I Can See You - Karen Rose

A serial killer has started terrorizing the women of the Twin Cities. He stalks them in the virtual world, sets up dates in the real world, follows them home and submits them to their worst fears before killing them. Every murder is staged as a suicide with the woman hanging from a hook in her bedroom, dressed and made-up as a prostitute, her eyes glued open, an overturned stool under her, a pair of red pumps on the carpet.

Detective Noah Webster suspects foul play when a “suicide” looks just like one he’s seen a few weeks back, but the bodies keep on piling. So what is the connection? It all seems to come down to a single woman. Eve Wilson is writing a thesis on therapeutic effects of online gaming onto a subject’s real-life life. Every murdered woman was one of Eve’s test subjects. Still, what is the connection? Does the killer not want for Eve to succeed or is his motive much more sinister?


Hmmm, after a very good book streak, this one came as a slight disappointment for me. The villain was nicely twisted, the pacing good and the suspense wonderful, it was everything else that somehow didn’t work for me.

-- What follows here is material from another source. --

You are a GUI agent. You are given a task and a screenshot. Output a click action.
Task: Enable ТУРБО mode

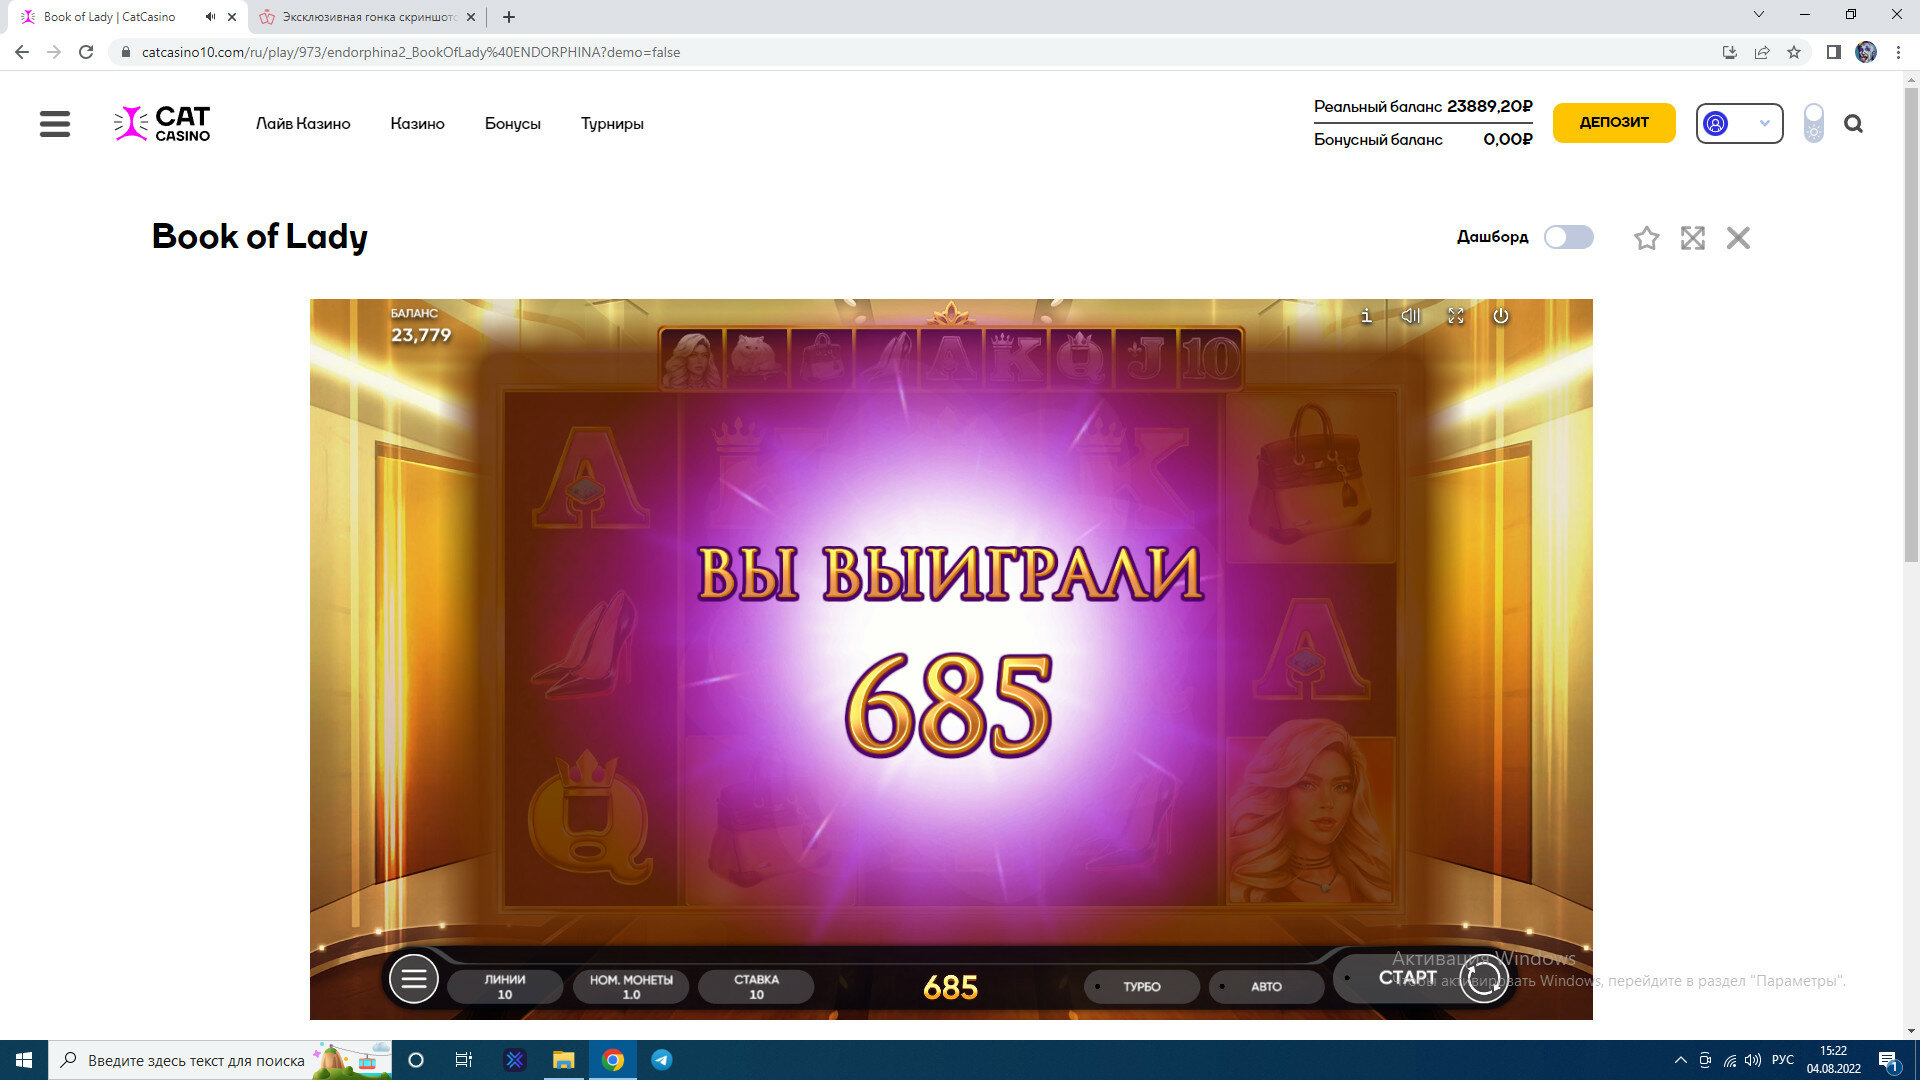[x=1141, y=987]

I disliked Eve from the moment she appeared in the first book, wanted to beat her up in the fourth book, and though she’s come a long way from that whiny, selfish, hateful girl, she still annoyed me. I just couldn’t connect with her, though I couldn’t say the same with her counterpart, Noah.
I actually did miss the romance in this book, what we got were mere glimpses and they were rather cold and generic.

Everything else, apart the villain and “his side” of the suspense arc, seemed put in there in preparation for the next story, and though I love David Hunter and can’t wait to read his book (the “tell her I said hi”-“tell him I said hello” tidbit was so high-school it made me laugh), this aspect of the plot was a little off-putting. I know each and every book in this quasi-series sets the background and characters for the next book, but it was never as obvious as in this case.

It was still a good book, but not as good as I’ve come to expect from Ms. Rose of late.